AP accepts “over” for “more than”? About time (CMOS 5.220)! #ACES2014
- — SubversiveCopyEditor (@SubvCopyEd) March 20, 2014
I asked Minthorn and Christian why they made the change, and they said, “Because it makes sense.” They noted the overwhelming common usage and said, “We were swimming against the tide to go the other way. There’s no logical, grammatical reason for not using ‘over’ with numbers. There are contexts where ‘more than’ might work better, but ‘over’ is appropriate in the overwhelming majority of cases.”
‘Under’ can also mean ‘less than’
As a side note, Bill Walsh, author of Yes, I Could Care Less and a long-time copy editor at the Washington Post, asked at the ACES conference if the change meant the AP would also accept “under” to mean “less than,” and the editors said they would.

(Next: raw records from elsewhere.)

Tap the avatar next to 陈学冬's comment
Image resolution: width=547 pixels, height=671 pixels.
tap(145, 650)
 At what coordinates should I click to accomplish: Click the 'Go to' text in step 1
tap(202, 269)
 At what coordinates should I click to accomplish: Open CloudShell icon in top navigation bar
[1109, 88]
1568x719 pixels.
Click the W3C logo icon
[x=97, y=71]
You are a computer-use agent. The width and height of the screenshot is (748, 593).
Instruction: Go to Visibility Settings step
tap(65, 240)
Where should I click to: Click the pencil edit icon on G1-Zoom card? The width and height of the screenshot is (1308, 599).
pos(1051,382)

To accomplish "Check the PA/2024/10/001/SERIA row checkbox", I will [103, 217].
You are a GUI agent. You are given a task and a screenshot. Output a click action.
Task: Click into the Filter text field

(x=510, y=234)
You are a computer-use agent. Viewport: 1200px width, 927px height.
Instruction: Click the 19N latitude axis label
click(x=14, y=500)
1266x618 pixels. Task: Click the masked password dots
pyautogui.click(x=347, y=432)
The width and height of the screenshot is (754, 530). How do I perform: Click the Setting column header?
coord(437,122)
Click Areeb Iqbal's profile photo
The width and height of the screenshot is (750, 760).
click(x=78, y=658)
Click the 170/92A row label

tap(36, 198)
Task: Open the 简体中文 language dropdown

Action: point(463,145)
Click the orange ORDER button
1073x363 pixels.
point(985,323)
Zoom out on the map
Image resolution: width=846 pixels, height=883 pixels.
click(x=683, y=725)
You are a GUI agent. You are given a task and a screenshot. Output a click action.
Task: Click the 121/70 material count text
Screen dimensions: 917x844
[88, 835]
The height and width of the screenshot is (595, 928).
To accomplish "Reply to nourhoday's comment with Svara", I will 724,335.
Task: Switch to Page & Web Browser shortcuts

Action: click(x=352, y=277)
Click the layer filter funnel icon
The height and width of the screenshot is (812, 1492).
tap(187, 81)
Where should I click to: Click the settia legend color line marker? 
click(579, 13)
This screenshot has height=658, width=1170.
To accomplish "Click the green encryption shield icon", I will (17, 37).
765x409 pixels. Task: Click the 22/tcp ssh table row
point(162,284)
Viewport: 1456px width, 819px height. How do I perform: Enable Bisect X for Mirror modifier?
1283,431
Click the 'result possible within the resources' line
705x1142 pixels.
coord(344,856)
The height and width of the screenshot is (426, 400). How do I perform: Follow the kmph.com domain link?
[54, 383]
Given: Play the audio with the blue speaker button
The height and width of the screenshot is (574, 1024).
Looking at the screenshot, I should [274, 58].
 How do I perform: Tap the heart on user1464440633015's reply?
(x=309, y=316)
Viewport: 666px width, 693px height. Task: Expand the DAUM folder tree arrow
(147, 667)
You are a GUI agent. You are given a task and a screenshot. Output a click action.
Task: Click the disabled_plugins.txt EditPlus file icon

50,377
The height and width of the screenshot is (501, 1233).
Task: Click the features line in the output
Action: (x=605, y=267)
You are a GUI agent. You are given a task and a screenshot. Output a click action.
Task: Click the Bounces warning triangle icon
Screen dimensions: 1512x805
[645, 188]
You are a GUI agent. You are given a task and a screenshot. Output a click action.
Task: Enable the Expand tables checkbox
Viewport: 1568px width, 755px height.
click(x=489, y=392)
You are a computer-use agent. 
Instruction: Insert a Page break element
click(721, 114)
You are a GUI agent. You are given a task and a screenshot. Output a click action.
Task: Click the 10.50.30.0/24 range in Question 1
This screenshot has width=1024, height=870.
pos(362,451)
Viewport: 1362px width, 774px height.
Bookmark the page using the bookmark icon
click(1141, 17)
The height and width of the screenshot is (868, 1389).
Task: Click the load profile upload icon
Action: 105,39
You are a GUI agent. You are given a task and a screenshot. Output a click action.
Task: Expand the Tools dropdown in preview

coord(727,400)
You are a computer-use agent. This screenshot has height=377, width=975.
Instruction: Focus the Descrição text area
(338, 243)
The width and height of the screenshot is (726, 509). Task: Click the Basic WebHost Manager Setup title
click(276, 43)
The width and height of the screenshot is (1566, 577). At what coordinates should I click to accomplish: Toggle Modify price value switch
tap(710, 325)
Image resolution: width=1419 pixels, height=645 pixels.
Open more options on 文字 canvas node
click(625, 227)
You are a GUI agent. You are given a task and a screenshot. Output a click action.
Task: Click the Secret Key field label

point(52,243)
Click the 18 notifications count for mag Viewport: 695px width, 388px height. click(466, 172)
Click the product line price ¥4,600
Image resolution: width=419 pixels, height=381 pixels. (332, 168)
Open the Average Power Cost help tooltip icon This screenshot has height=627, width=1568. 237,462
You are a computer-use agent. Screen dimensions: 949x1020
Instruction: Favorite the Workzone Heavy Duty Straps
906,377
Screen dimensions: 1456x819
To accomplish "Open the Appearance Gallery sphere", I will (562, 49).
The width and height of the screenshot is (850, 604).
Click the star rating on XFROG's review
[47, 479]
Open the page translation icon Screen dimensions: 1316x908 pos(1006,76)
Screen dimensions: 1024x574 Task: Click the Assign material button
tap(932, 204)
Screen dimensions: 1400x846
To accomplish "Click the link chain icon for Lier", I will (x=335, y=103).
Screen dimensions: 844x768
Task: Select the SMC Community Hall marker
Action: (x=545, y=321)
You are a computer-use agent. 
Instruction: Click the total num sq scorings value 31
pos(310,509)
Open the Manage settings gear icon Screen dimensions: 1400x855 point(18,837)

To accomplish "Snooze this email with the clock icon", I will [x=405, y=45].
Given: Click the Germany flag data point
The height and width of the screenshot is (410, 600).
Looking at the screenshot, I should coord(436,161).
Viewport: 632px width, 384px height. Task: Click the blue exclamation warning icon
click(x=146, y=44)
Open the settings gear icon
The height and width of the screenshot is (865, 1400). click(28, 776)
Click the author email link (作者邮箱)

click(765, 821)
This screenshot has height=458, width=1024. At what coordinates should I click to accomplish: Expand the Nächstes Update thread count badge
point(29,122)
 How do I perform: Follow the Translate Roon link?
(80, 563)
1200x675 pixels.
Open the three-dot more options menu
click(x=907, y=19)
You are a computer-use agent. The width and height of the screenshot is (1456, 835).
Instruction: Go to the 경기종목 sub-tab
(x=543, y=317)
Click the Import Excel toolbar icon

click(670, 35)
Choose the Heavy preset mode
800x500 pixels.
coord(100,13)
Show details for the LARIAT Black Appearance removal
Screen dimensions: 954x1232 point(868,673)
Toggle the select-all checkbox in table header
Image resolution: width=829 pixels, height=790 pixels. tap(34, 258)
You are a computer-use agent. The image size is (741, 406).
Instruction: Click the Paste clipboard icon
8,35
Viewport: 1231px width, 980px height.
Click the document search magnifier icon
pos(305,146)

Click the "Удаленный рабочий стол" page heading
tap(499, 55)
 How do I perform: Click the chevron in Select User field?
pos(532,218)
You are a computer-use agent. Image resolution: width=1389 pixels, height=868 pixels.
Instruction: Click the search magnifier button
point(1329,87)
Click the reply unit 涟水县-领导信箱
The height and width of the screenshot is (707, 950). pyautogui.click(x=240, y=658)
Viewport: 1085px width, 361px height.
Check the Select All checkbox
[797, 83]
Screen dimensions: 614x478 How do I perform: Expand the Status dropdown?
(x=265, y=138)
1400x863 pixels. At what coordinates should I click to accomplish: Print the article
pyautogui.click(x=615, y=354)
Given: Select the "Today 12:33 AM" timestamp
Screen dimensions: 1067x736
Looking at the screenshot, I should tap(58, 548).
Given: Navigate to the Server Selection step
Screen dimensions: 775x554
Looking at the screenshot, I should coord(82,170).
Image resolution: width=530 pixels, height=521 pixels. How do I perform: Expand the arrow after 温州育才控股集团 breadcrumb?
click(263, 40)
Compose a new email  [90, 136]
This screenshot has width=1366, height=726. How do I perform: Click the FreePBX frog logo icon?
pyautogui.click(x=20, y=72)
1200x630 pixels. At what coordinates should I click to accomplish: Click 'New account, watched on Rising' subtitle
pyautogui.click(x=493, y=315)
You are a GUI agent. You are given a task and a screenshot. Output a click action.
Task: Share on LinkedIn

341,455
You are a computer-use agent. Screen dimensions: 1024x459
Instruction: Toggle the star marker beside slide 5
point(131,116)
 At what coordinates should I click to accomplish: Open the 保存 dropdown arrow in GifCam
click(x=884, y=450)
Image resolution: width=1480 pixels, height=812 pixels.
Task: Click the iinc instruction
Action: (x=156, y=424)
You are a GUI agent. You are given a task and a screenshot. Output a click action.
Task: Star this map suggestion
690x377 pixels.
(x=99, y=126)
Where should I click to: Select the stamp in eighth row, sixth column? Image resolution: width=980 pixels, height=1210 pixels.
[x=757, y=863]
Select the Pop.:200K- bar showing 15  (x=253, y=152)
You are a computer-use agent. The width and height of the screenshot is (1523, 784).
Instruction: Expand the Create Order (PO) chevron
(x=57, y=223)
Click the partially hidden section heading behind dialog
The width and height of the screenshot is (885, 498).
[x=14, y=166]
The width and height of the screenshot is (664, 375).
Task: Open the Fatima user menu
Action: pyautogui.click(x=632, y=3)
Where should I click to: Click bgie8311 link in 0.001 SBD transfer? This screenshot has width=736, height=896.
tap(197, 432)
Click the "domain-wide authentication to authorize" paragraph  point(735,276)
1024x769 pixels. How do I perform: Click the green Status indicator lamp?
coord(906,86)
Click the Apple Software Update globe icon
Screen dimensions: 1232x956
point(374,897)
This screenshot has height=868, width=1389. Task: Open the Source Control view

To sum up, Andrea and her husband are noticing a real change. It wasn’t just the newspaper they worked for that followed the old recommendations, it was all journalists who followed AP style. But now the AP Stylebook is the same as most of the other major style books. It’s now fine for AP writers to write the either “more than 50 people attended the rally” or “over 50 people attended the rally,” just as it’s been fine for other writers to do all along. You don’t have to use “over” if you don’t like how it sounds, but it’s no longer considered less acceptable than “more than” by the Associated Press. And the same goes for “under” and “less than.”